La loi d’urgence a aussi prévu le fractionnement des congés payés. Si en temps normal, le fractionnement des congés payés est limité à 12 jours ouvrables, cela doit être continu d’après le code du travail en ses articles L. 3141-18 et L. 3141-19. Mais cela a subi quelque changement dans l’ordonnance spécifique stipulant que le salarié est autorisé à trancher les congés suivant l’accord collectif dans la société. Mais il ne faut pas non plus omettre que la modification ou l’imposition de la durée de congés ne doit pas se prolonger jusqu’en 2021.

L’assouplissement accordé aux entreprises par l’État

La baisse des activités autorise les entreprises à imposer le déplacement ou la prise de congés payés préalablement validés et cela concerne aussi les JRTT grâce aux dispositions légales et conventionnelles prévues dans la loi d’urgence sanitaire. Toutefois, ces impositions obligent les entreprises à respecter des conditions en matière de procédures et de délais.

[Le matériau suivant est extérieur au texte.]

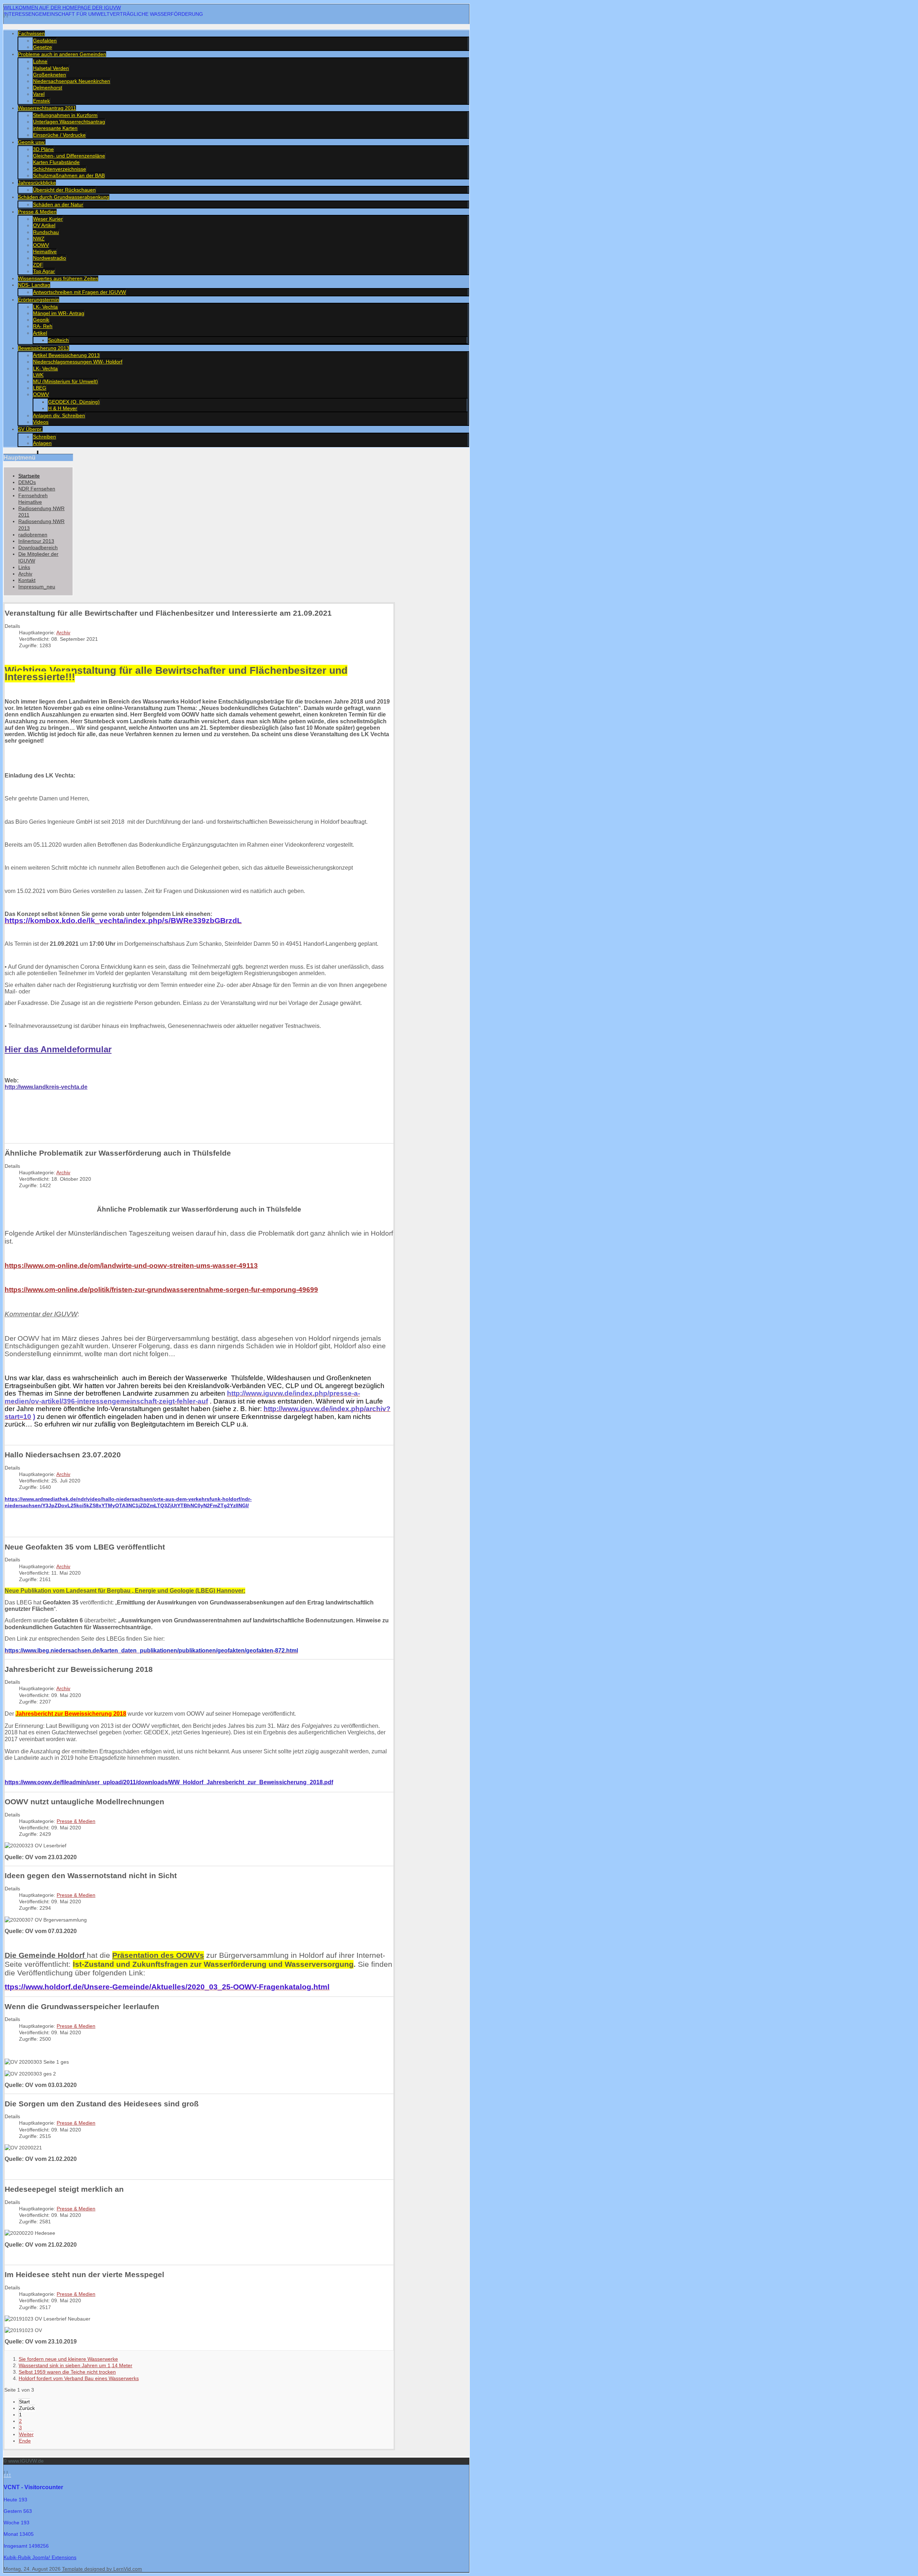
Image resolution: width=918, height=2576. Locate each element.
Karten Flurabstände (56, 162)
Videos (40, 422)
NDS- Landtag (34, 285)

Pour se faire, il est impératif que l’entreprise informe l’employé de sa décision au moins 30 jours avant le départ en congé, même si cela n’est pas tout à fait adéquat à la situation actuelle.

Les salariés se posent aussi la question sur la possibilité de modifier les dates de départ en congés payés accordés avant les mesures sanitaires liées au Covid-19. Effectivement, le Code du travail en son article L.3141-16 l’autorise, mais certaines conditions issues d’un accord collectif en interne doivent être respectées. De ce fait, à défaut d’accord d’entreprise ou de convention collective, des formalités spécifiques qui renseignent sur la précision de l’amendement des dates de départ en congés payés sont prévues par l’article L. 3141-15 du code du travail.

L’imposition de la prise de jours de récupération de temps de travail ou RTT

L’imposition de la prise de jours de RTT doit s’effectuer en fonction des clauses contenues dans l’accord collectif décidé au sein de l’entreprise. À défaut de convention collective ou d’accord collectif, le principe de l’imposition doit être réparti de façon à ce qu’une partie de la durée de la RTT seulement appartienne à l’employeur et que l’autre partie relève de l’initiative de l’employé. À cela, s’ajoute la possibilité de modifier le nombre de jours et la date de départ de RTT.

Au sein des établissements publics

Parallèlement à la loi n°2020-029 relative à la prise de congés payés, de nouvelles dispositions ont également été instaurées au niveau des administrations de la fonction publique. Ces nouvelles dispositions résultent de l’ordonnance n° 2020-430 datant du 15 avril 2020. Ainsi, il est stipulé dans les écrits de cette nouvelle décision que l’organisation est autorisée à imposer aux employés de prendre 10 jours de congé payé et 5 jours de récupération en temps de travail annuels ou rétroactifs. Et pour ce qui ne dispose pas de RTT, les congés annuels à imposer ne doivent pas dépasser 6 jours.

À partir du moment où l’autorité concernée décide de mettre ces dispositions en œuvre, les règles s’appliquent tout particulièrement aux agents contractuels étatiques, aux fonctionnaires au sein de l’établissement, etc. Ainsi, personnels en milieu hospitalier, formateurs et enseignants, agents administratifs sont par exemple concernés par ces nouvelles règles.

Confusion entre imposer et décaler

La date de départ en congé peut être décalée par l’employeur, mais son imposition est interdite par la loi. Selon l’avocate en droit du travail Sabrina Kemel :

l’employeur n’a pas le droit d’imposer aux salariés de prendre des congés sauf en période estivale.

Si l’employeur en est contraint, il doit en informer les salariés au moins un mois en avance, ce qui est alors impossible en ce moment. Et il faut aussi préciser que si le salarié n’a pas demandé de congé, il est formellement interdit à l’employeur de lui imposer la prise de congé même si le Gouvernement a mis en place des mesures d’assouplissement, sauf si c’est l’employé qui le demande. C’est d’ailleurs ce que stipule l’article L.3141-16 du Code du travail en cas de « circonstances exceptionnelles » pour la possibilité de « modifier l’ordre et les dates de départ moins d’un mois avant la date de départ prévue ».
Finalement, en ce moment il convient de parler de décalage et non d’imposition.